** Begin Input material **

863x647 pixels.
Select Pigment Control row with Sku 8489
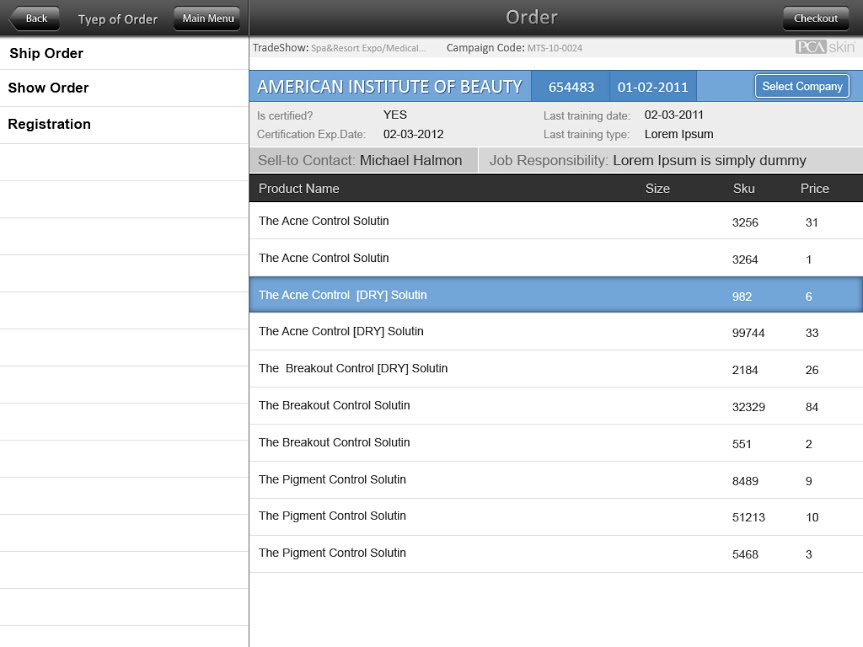pos(555,480)
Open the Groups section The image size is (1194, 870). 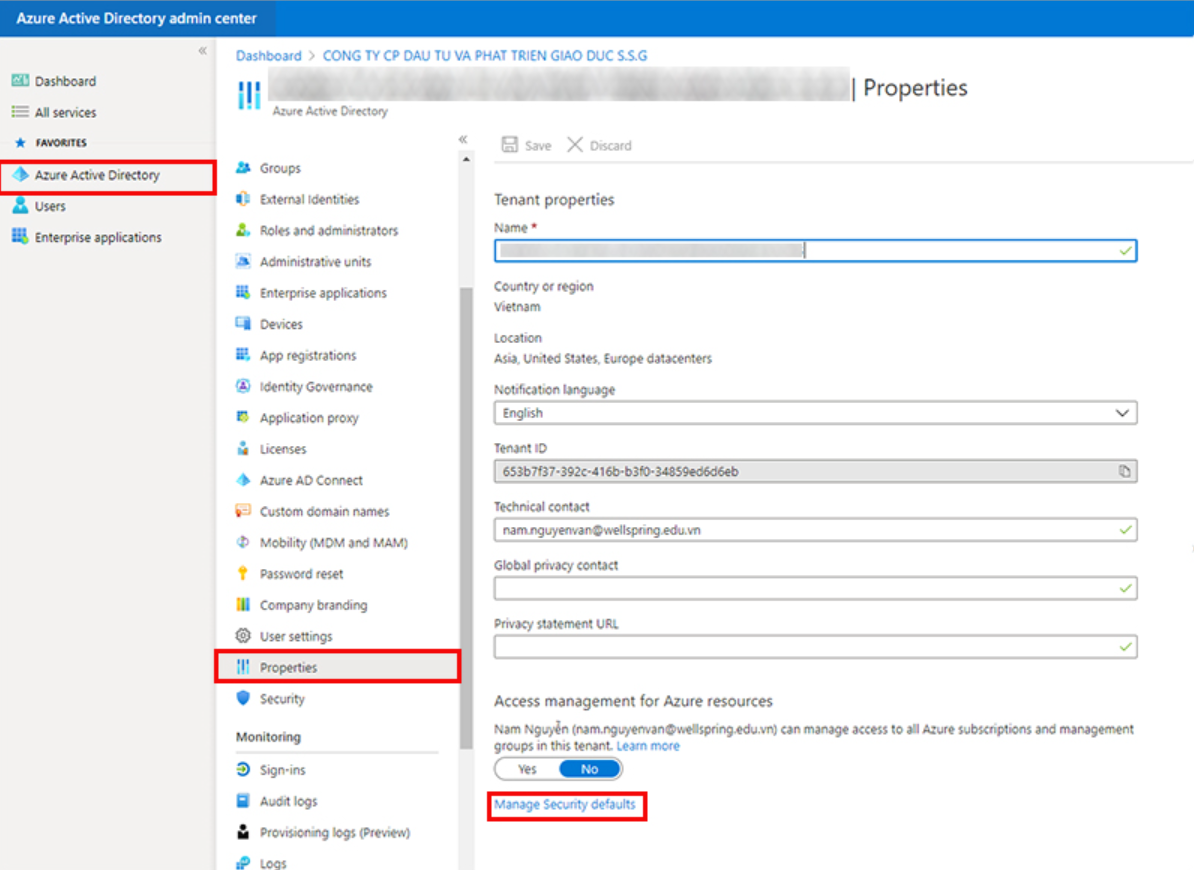pos(274,168)
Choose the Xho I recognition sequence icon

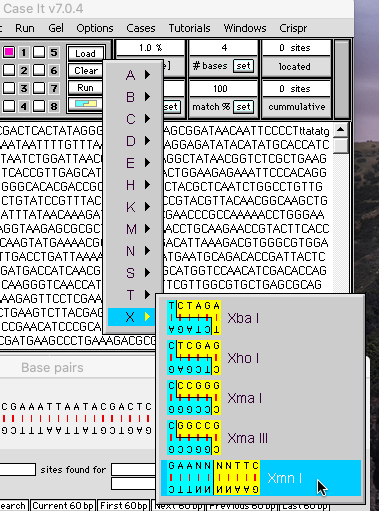pos(194,358)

** End Input material **

Find every line above that contains the word "icon", matching its case exactly, and copy each such line.

Completed task>
Choose the Xho I recognition sequence icon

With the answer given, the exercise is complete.